Quote the data word for word, starting with the line that contains "Click the step 2 number badge" and going on through the end of the data, leaving out the pictures.

· · · · · · ·

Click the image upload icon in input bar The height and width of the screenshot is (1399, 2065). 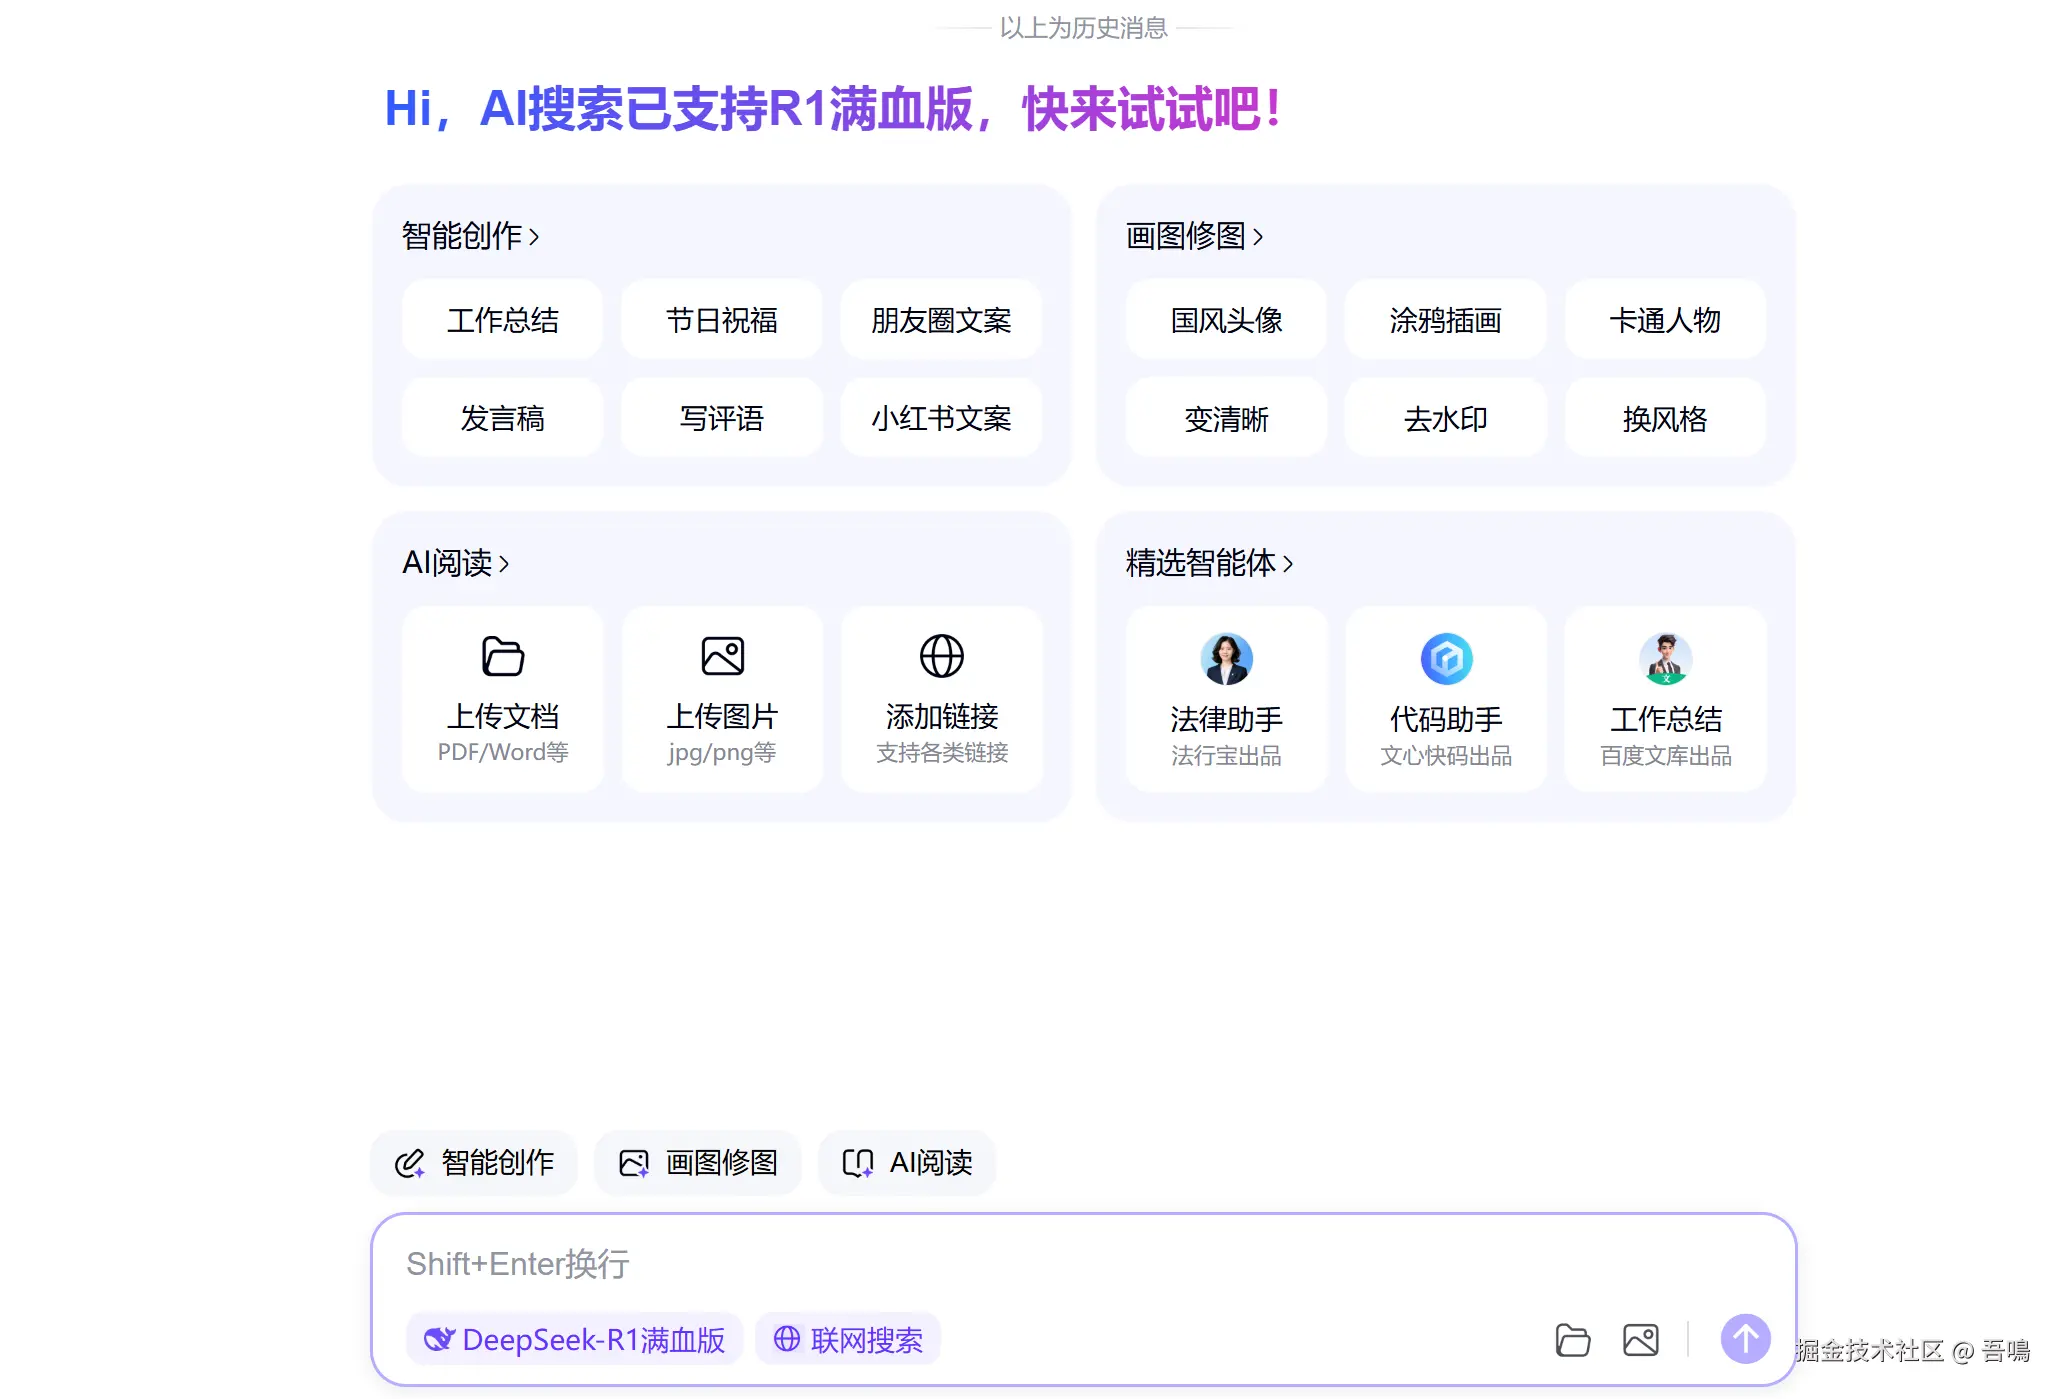(1640, 1339)
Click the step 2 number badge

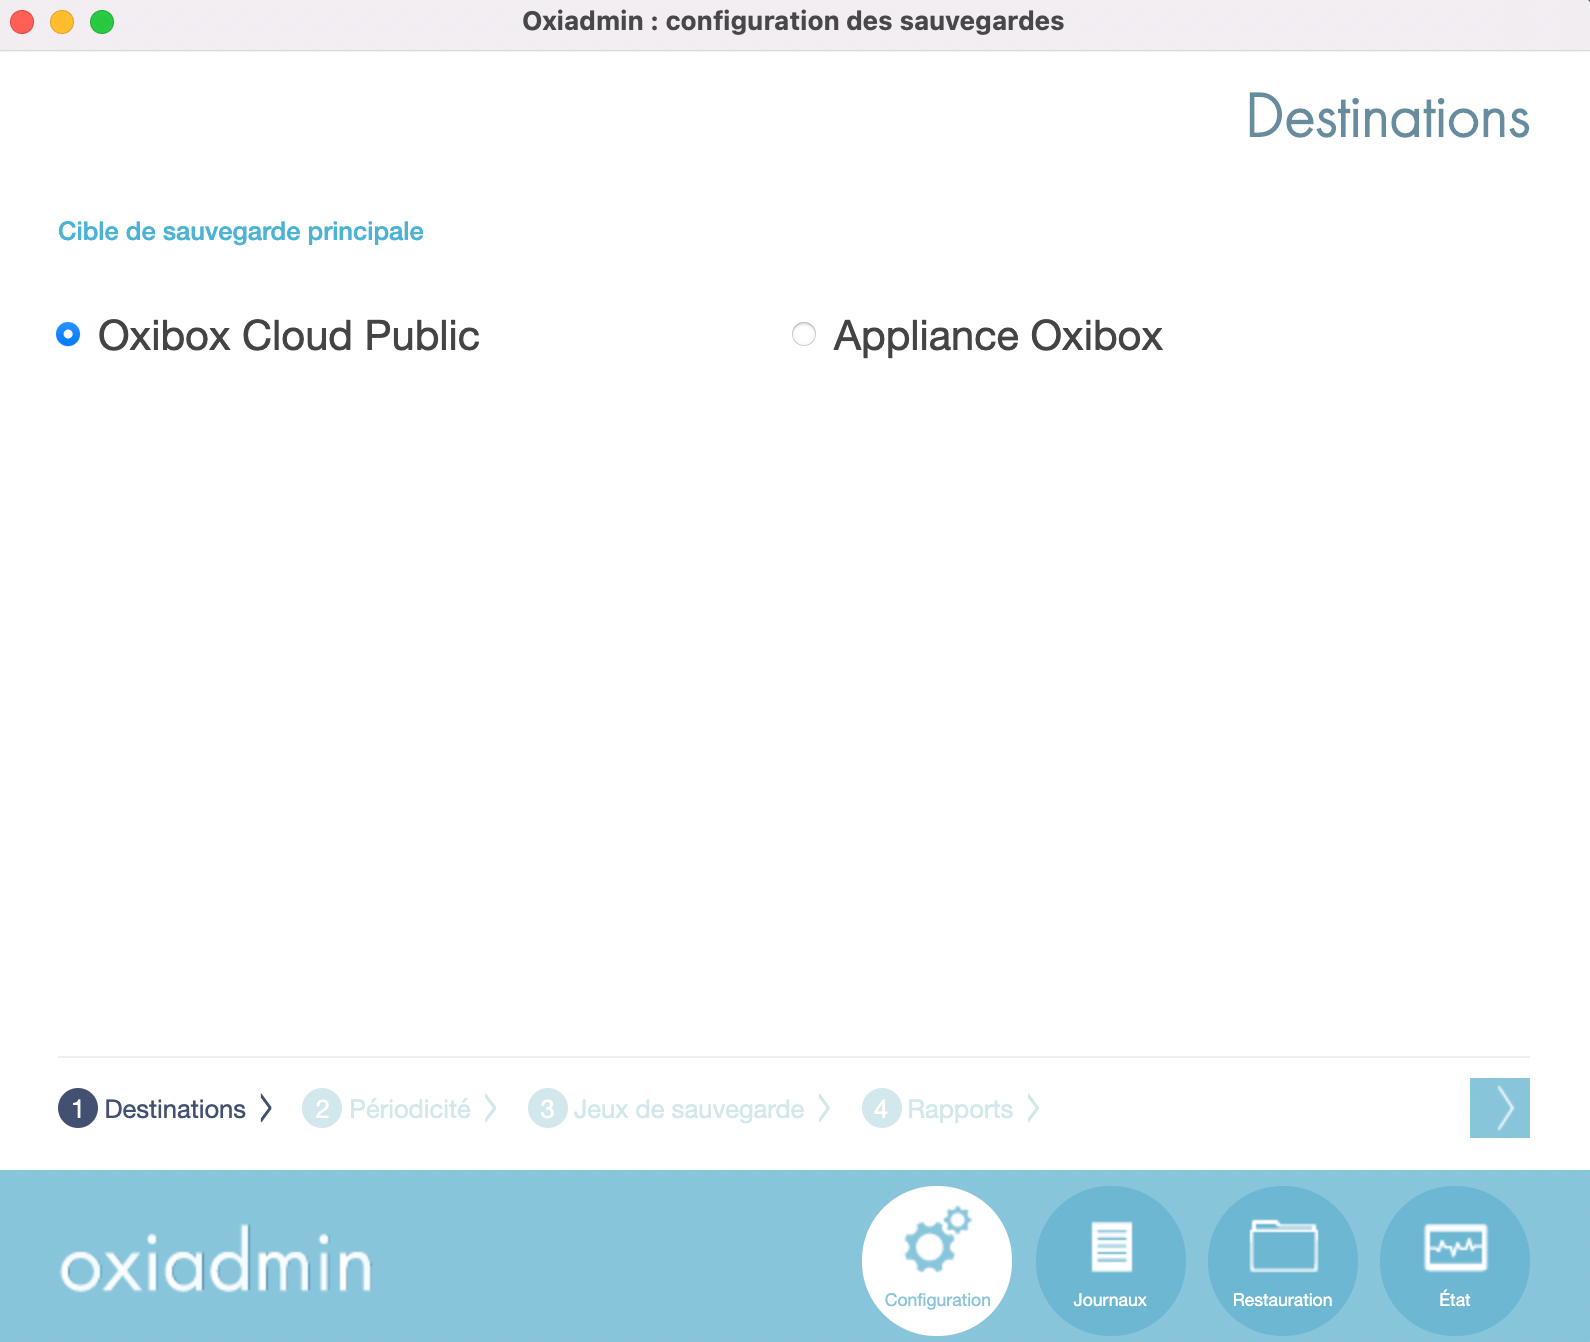point(322,1108)
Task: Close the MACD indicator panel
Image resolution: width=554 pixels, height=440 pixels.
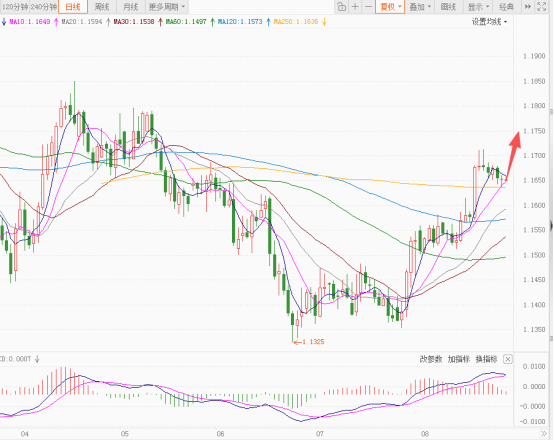Action: [507, 359]
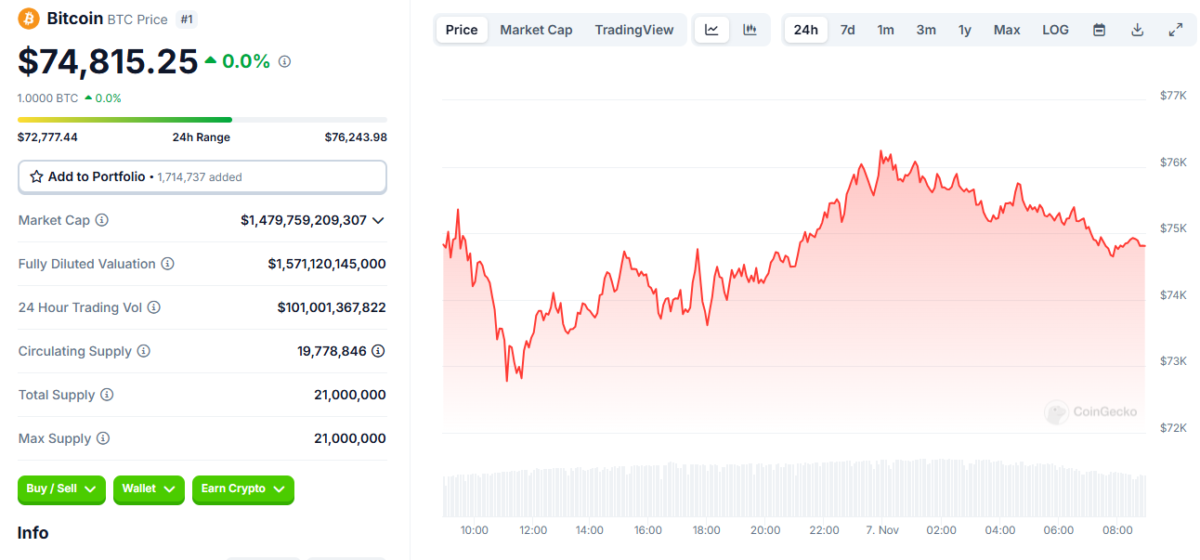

· · · · · · ·

- [Solved problem]
Click the step 2 number badge

point(322,1108)
Task: Close the MACD indicator panel
Image resolution: width=554 pixels, height=440 pixels.
Action: [507, 359]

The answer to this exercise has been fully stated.